_Kutipan Teks_
***
Oleh : Al Ustadz Abu Nasiim Mukhtar ‘iben‘ Rifa’i La Firlaz
.
“Rasa-rasanya, bintang di langit cerah justru nampak lebih indah saat ia berkelap-kelip. Kadang cahayanya menguat, terkadang meredup… Subhaanallah !” (Kamis Malam, 13 Juni 2013, 22.19.43)
.
.
Kata-kata di atas adalah bunyi SMS yang
ana kirimkan kepada beberapa kawan di Yaman. Begitulah… Kata-kata seakan
menjadi sahabat ana yang paling bisa mengerti dan memahami rindu.
Menulis surat semacam ini pun –bagi ana– menjadi obat dan penawar rindu.
Derasnya rindu yang mengalir di hati membutuhkan hilir sebagai muaranya
dan kata-kata adalah laut lepasnya…
Salah seorang ikhwan di Shan’a asal Lombok bernama Haidar menjawab SMS tersebut,
“Bintang gemintang adalah bintang
Allah. Awan gemawan adalah awan Allah. Semoga yang kerlap itu, kerlap
penuh semangat untuk beramal. Semoga redup itu menyimpan bara ikhlas nan
membara”
***
_Cuplikan Data_
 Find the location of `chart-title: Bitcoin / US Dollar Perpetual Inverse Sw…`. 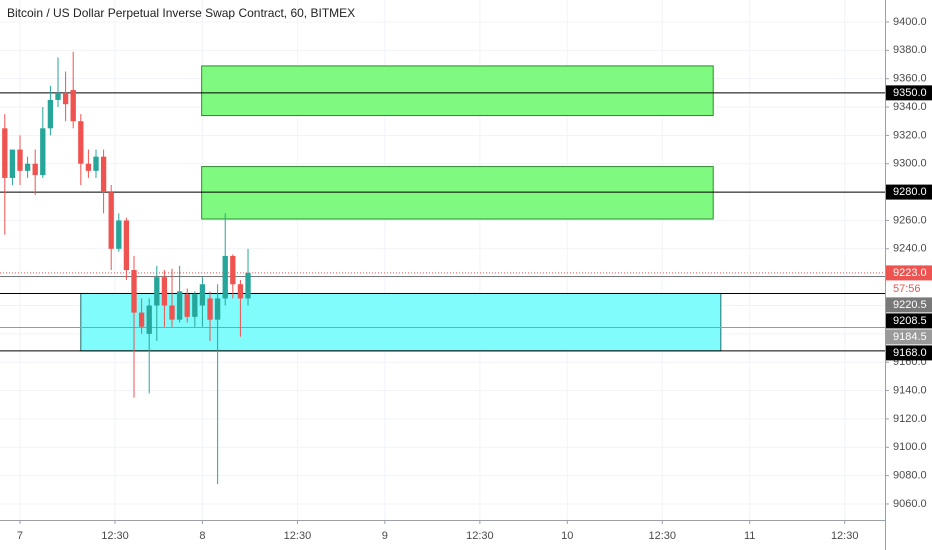

chart-title: Bitcoin / US Dollar Perpetual Inverse Sw… is located at coordinates (181, 13).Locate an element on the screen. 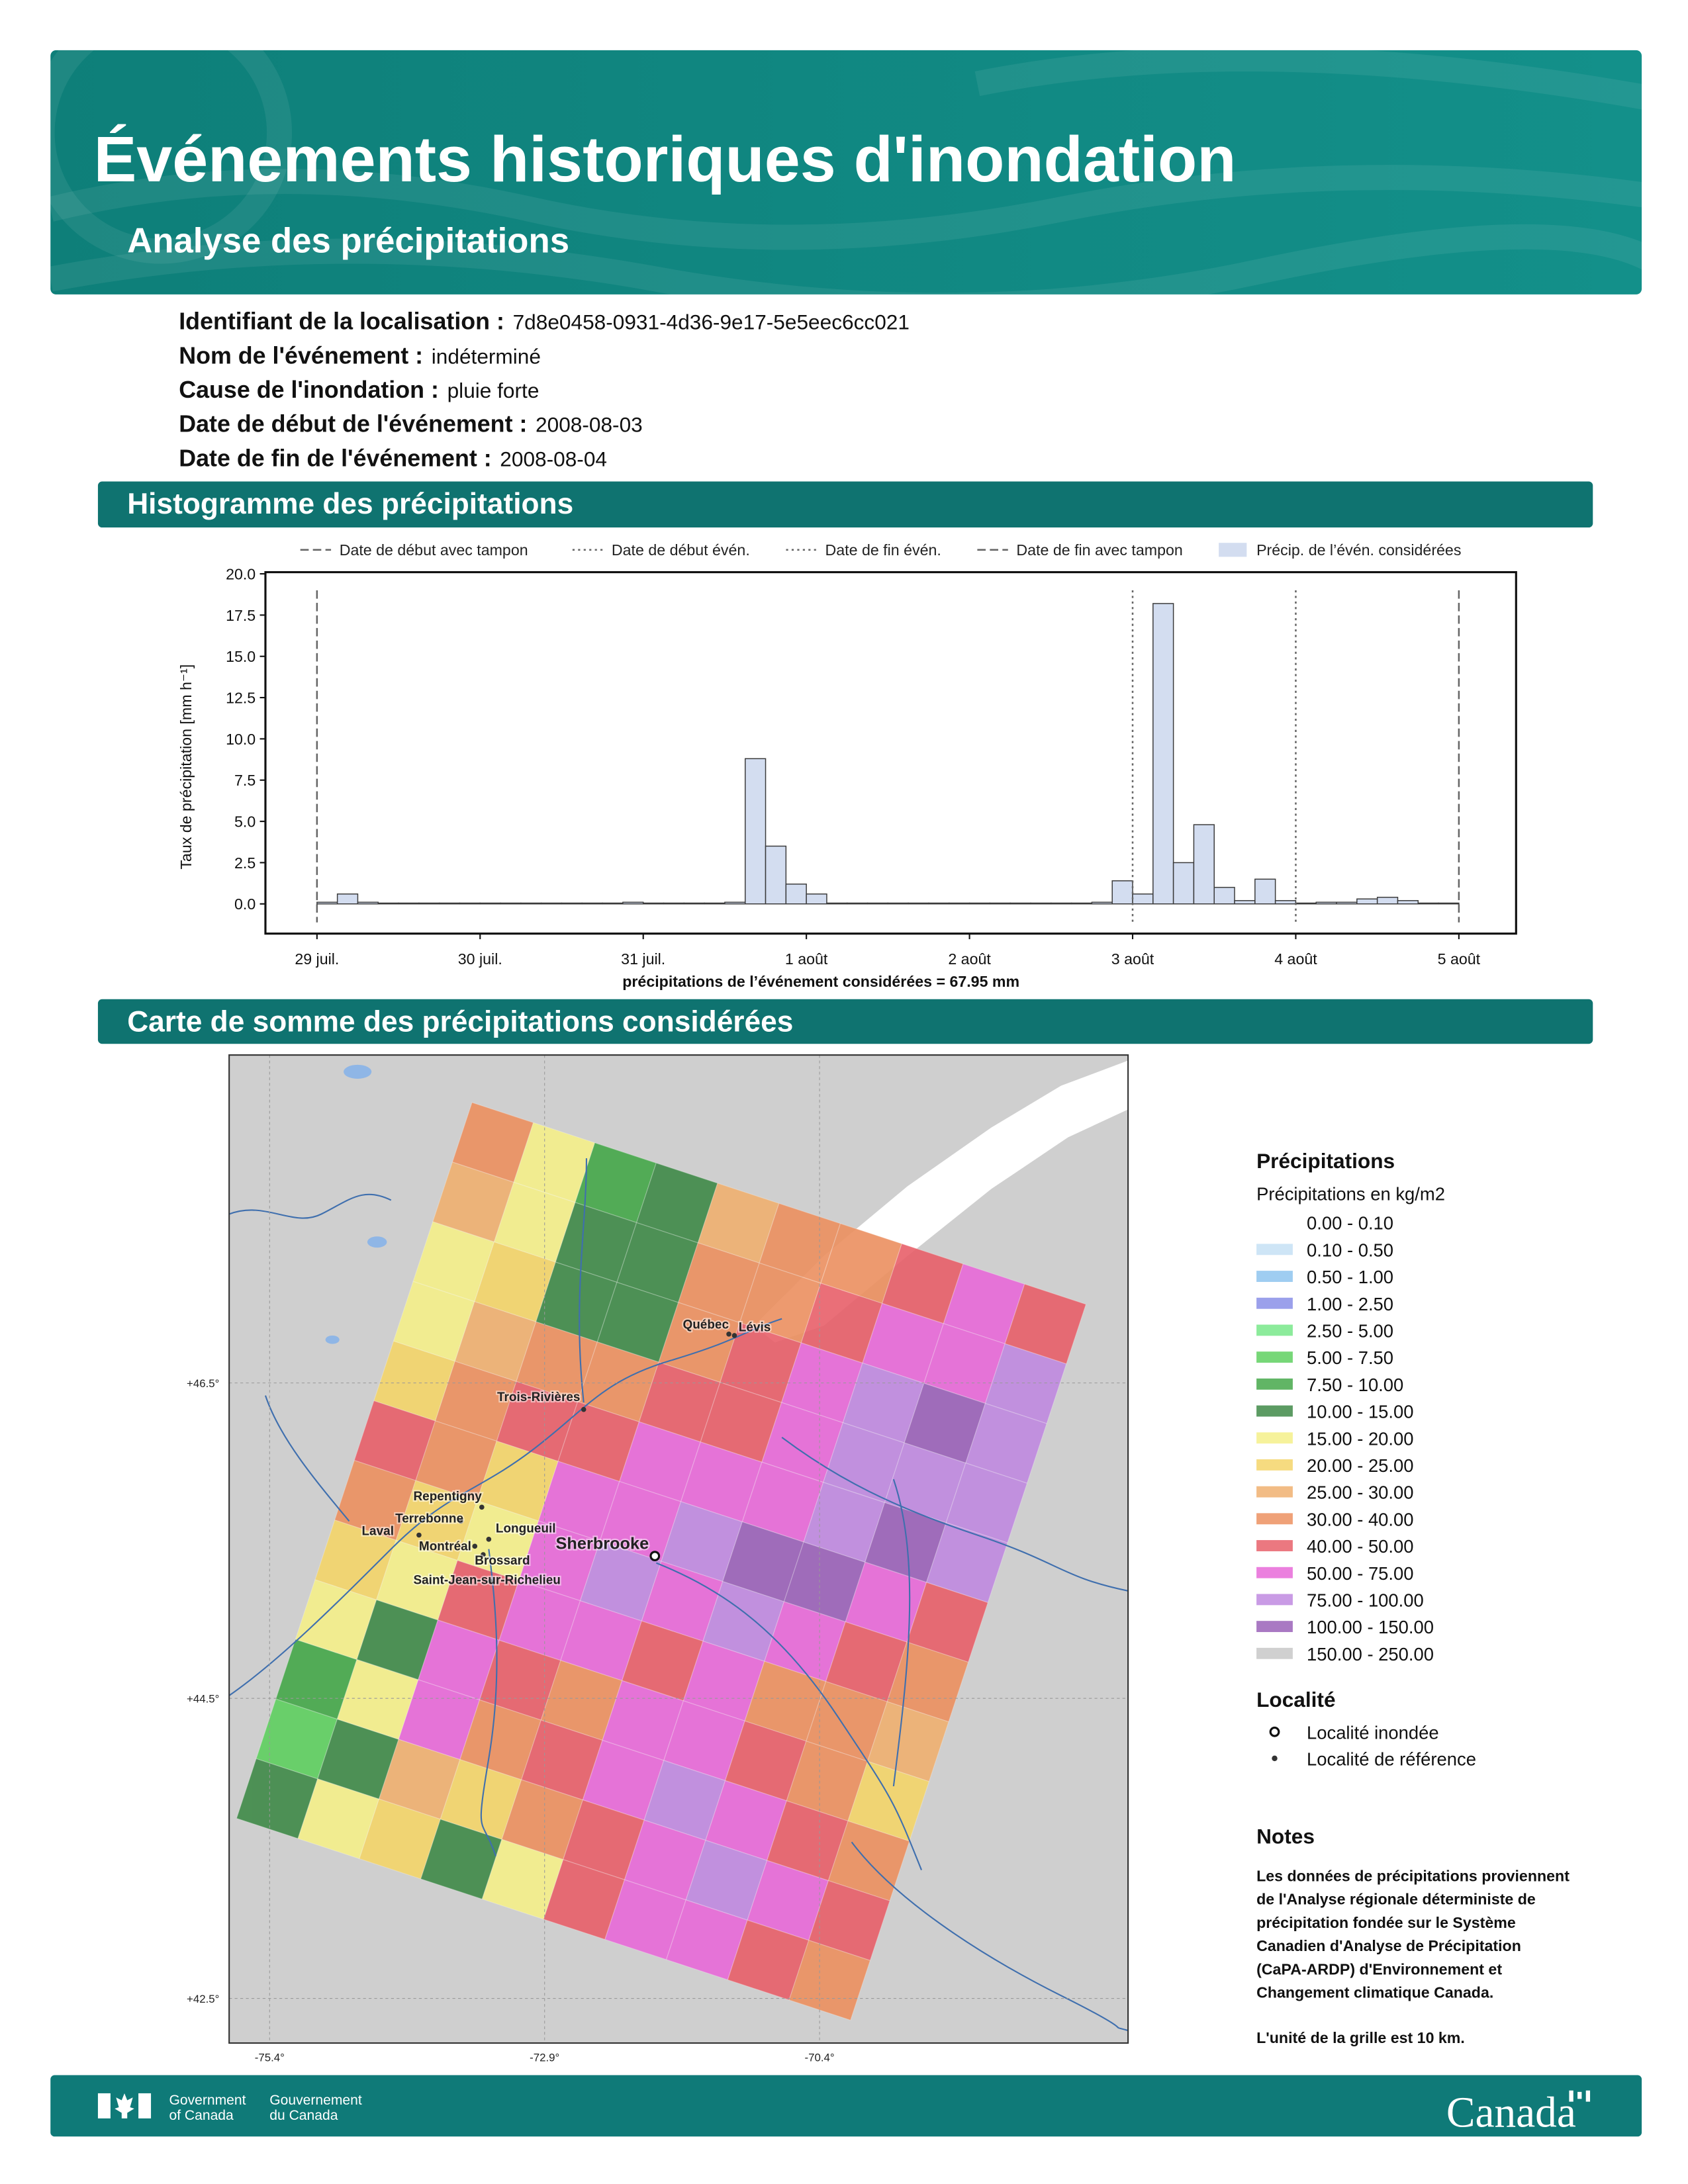 This screenshot has height=2184, width=1688. legend-subtitle: Précipitations en kg/m2 is located at coordinates (1350, 1194).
***
_Yang Harus Dilakukan_
Tentukan apakah setiap pernyataan berikut sesuai dengan kutipan teks tentang SMS bintang dan rindu. Jawab ya atau tidak, lalu kutip kata-kata penentunya dari kutipan teks tanpa diubah. (a) SMS tersebut dikirim kepada beberapa kawan di Yaman. (b) Haidar berasal dari Shan’a. (c) SMS tersebut dikirim pada Jumat malam.

_Hasil_
(a) Ya: "ana kirimkan kepada beberapa kawan di Yaman"
(b) Tidak: "asal Lombok bernama Haidar"
(c) Tidak: "Kamis Malam, 13 Juni 2013"